Pedro Furtado destaca papel do Poder Local e reforça necessidade de financiamento adequado aos municípios açorianos
O Vice-Presidente da Câmara Municipal de Ponta Delgada, Pedro Furtado, participou esta sexta-feira na sessão de abertura da conferência “A Arquitetura do Poder Local”, promovida pela Associação Nacional de Assembleias Municipais (ANAM), na Universidade dos Açores.
Na sua intervenção, o autarca destacou a relevância do debate sobre o futuro do Poder Local, numa altura em que se discutem matérias estruturantes como a descentralização de competências e a revisão da Lei das Finanças Locais.
Pedro Furtado sublinhou ainda o simbolismo especial da realização da conferência nos Açores, num ano em que se assinalam os 50 anos das primeiras eleições autárquicas democráticas, os 50 anos da Autonomia Política dos Açores e os 50 anos da Universidade dos Açores.

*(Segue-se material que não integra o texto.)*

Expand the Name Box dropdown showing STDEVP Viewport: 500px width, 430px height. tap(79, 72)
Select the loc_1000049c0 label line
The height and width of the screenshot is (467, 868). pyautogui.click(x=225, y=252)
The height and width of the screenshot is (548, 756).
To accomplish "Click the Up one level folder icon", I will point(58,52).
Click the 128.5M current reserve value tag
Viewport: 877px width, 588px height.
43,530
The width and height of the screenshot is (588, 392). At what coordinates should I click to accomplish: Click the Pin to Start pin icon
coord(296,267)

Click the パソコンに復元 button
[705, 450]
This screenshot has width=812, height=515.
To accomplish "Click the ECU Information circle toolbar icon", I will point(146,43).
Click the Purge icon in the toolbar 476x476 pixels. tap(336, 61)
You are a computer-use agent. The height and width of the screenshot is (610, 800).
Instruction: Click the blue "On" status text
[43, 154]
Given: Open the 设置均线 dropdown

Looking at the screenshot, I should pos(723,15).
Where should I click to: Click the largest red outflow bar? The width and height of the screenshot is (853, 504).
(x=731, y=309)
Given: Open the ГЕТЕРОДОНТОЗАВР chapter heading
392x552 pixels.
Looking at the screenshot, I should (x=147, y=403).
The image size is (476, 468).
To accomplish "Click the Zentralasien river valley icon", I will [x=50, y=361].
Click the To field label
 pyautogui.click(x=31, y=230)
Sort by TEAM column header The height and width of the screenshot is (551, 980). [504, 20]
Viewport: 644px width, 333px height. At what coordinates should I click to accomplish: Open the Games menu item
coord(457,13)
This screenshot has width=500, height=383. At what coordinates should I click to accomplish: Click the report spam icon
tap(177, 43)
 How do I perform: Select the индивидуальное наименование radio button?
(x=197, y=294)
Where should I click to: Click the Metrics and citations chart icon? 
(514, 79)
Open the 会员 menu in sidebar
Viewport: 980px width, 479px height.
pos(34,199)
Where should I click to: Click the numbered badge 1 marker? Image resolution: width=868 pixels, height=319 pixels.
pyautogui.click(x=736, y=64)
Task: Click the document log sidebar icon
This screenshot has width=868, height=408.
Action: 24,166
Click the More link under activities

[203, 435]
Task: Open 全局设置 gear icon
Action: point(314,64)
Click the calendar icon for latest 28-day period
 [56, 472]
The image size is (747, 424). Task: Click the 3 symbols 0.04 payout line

“São três conquistas distintas, mas profundamente complementares”, afirmou, acrescentando que estas instituições “contribuíram decisivamente para a construção de uns Açores modernos”.
Ao abordar o percurso do Poder Local nas últimas cinco décadas, o Vice-Presidente considerou que os municípios e as freguesias representam “um dos maiores sucessos da democracia portuguesa”.
“Poucas realizações do Portugal democrático tiveram um impacto tão profundo e transformador na vida das pessoas. Quando olhamos para o país que somos hoje, encontramos em cada concelho e em cada freguesia a marca do Poder Local democrático”, afirmou.
Pedro Furtado destacou que as autarquias tiveram um papel determinante na melhoria das condições de vida das populações, na requalificação dos territórios e no reforço da coesão territorial.
“O poder local não vive da distância, vive da proximidade”, salientou, defendendo que a maior conquista das autarquias foi a aproximação da democracia aos cidadãos.
Durante a intervenção, o autarca abordou também a revisão da Lei das Finanças Locais, defendendo a necessidade de assegurar um modelo de financiamento mais justo e ajustado às realidades territoriais, particularmente no caso das Regiões Autónomas.
“Portugal continua a apresentar um grau de centralização financeira superior ao que muitos países europeus têm”, referiu, defendendo uma reflexão aprofundada sobre os mecanismos de financiamento das autarquias.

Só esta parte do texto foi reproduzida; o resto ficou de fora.